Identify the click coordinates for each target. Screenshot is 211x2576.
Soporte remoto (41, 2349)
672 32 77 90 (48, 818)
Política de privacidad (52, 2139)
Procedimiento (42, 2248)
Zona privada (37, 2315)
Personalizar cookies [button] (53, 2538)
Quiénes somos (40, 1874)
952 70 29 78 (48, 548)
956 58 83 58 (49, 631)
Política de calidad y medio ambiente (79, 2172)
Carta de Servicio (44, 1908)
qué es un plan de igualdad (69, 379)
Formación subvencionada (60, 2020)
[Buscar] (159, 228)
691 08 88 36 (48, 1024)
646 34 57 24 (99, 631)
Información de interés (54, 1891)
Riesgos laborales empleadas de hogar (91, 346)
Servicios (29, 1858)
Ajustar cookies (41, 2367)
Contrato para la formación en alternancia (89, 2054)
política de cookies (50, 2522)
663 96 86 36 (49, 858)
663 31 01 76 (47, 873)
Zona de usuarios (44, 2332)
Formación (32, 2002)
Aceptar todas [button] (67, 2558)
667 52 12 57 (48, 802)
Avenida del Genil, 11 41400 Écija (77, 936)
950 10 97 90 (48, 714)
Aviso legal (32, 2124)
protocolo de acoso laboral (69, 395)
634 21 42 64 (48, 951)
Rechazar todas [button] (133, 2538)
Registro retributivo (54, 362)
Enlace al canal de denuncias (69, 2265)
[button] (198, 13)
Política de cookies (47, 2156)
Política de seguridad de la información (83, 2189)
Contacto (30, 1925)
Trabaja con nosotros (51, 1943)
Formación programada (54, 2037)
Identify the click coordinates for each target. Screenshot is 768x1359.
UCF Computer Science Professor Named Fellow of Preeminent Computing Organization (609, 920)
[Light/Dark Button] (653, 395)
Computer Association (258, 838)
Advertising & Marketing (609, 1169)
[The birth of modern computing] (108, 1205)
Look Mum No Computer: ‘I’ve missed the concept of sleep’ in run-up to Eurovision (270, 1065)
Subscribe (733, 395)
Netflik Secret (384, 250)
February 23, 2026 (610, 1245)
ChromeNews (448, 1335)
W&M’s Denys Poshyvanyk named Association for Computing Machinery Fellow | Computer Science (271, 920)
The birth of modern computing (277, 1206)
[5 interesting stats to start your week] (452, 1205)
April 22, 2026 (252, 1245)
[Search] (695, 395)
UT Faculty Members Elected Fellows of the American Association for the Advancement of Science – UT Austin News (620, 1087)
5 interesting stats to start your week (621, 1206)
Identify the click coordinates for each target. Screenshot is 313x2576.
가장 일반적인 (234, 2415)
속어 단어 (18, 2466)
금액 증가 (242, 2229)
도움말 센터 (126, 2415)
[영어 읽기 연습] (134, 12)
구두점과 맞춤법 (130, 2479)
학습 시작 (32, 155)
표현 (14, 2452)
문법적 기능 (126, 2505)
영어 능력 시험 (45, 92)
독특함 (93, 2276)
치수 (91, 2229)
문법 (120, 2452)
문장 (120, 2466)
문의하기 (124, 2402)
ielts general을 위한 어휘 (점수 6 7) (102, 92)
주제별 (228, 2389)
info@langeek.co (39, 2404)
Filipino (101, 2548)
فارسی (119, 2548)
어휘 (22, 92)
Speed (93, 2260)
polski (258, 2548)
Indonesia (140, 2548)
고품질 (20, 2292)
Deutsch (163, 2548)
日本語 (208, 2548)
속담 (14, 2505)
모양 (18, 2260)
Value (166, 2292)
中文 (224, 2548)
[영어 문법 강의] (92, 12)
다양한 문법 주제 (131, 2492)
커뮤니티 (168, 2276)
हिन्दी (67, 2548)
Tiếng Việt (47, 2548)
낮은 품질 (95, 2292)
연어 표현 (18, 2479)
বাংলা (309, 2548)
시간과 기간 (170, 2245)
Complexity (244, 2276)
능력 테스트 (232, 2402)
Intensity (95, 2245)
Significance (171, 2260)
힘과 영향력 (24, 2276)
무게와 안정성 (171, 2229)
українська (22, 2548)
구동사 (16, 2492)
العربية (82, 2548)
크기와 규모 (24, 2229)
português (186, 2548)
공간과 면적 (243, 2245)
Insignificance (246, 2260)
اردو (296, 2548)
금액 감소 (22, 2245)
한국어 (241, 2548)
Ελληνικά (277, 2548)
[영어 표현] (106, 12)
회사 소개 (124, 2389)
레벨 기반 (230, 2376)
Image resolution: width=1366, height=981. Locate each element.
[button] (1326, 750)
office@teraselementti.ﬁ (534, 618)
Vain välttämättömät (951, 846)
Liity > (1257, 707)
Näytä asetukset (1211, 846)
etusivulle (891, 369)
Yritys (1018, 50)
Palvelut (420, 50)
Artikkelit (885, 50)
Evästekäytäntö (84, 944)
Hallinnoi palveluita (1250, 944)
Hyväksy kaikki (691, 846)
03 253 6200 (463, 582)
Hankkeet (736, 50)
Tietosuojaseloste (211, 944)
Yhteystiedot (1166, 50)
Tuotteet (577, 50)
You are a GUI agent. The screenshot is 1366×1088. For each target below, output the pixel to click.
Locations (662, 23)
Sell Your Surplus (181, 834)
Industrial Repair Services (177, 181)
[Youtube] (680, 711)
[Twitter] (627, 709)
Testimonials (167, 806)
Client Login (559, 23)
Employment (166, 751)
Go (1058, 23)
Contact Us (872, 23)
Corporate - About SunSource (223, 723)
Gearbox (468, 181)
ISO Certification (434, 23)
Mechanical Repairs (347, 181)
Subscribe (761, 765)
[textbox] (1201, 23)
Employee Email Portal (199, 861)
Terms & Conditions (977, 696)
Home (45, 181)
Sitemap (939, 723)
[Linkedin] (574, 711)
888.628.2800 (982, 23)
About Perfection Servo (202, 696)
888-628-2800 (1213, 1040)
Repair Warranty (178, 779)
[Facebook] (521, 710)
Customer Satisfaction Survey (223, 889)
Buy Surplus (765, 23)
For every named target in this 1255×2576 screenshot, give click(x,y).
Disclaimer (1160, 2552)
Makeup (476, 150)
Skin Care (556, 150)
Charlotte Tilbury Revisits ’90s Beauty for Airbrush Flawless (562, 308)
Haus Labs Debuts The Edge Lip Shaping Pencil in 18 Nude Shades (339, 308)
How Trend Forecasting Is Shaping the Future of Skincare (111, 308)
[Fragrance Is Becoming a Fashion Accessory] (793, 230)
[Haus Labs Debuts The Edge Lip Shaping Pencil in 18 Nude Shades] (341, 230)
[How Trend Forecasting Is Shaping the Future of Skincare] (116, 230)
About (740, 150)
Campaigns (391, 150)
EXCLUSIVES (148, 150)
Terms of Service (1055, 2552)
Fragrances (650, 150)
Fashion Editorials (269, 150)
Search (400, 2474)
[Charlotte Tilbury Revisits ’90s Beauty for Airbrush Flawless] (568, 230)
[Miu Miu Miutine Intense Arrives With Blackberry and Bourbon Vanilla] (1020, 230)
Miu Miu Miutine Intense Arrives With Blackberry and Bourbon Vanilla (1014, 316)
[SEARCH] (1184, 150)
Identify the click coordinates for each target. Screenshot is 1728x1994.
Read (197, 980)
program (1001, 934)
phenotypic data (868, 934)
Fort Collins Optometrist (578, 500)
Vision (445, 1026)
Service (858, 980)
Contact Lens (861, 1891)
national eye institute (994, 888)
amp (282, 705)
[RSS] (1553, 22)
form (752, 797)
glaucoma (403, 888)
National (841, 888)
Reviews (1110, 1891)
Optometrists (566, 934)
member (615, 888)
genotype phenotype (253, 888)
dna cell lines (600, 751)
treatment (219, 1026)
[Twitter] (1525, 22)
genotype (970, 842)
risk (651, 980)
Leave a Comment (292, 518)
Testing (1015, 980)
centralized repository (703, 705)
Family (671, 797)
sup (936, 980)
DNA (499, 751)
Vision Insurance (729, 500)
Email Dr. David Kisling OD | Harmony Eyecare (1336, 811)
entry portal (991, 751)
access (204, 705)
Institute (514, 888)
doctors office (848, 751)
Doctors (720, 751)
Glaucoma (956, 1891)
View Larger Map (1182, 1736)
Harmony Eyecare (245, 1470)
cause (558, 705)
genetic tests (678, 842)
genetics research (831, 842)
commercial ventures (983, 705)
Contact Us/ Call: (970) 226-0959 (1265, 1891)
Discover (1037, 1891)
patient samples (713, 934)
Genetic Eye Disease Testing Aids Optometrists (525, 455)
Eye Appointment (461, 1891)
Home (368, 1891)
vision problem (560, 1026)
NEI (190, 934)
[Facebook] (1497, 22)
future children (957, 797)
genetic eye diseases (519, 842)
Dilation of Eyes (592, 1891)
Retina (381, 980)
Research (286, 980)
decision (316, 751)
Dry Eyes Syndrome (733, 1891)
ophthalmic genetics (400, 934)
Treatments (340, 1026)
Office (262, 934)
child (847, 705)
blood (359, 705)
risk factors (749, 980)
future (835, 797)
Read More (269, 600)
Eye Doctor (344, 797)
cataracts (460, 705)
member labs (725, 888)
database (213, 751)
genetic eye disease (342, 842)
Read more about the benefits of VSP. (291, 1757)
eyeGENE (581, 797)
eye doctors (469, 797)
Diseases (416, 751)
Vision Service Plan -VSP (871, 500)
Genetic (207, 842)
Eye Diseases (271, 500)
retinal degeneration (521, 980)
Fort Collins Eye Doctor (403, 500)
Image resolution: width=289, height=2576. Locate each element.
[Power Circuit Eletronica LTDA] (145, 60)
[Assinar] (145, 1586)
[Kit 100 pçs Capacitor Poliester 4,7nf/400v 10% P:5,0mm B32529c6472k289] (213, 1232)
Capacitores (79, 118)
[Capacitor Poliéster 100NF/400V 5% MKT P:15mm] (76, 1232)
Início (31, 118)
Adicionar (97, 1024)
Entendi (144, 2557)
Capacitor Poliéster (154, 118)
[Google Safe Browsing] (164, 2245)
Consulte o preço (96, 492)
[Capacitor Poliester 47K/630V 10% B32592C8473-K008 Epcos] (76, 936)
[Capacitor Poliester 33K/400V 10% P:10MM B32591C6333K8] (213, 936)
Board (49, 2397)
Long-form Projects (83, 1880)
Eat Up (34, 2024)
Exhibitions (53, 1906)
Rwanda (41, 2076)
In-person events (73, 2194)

----

▶ BRIEF: Repeat exactly the lines of the listing above, from the one with "child (847, 705)" down to the one with "[Capacitor Poliester 33K/400V"; both of those lines belong in the range.

▶ RESULT FOR THIS EXERCISE:
child (847, 705)
blood (359, 705)
risk factors (749, 980)
future (835, 797)
Read More (269, 600)
Eye Doctor (344, 797)
cataracts (460, 705)
member labs (725, 888)
database (213, 751)
genetic eye disease (342, 842)
Read more about the benefits of VSP. (291, 1757)
eyeGENE (581, 797)
eye doctors (469, 797)
Diseases (416, 751)
Vision Service Plan -VSP (871, 500)
Genetic (207, 842)
Eye Diseases (271, 500)
retinal degeneration (521, 980)
Fort Collins Eye Doctor (403, 500)
Image resolution: width=289, height=2576. Locate each element.
[Power Circuit Eletronica LTDA] (145, 60)
[Assinar] (145, 1586)
[Kit 100 pçs Capacitor Poliester 4,7nf/400v 10% P:5,0mm B32529c6472k289] (213, 1232)
Capacitores (79, 118)
[Capacitor Poliéster 100NF/400V 5% MKT P:15mm] (76, 1232)
Início (31, 118)
Adicionar (97, 1024)
Entendi (144, 2557)
Capacitor Poliéster (154, 118)
[Google Safe Browsing] (164, 2245)
Consulte o preço (96, 492)
[Capacitor Poliester 47K/630V 10% B32592C8473-K008 Epcos] (76, 936)
[Capacitor Poliester 33K/400V 10% P:10MM B32591C6333K8] (213, 936)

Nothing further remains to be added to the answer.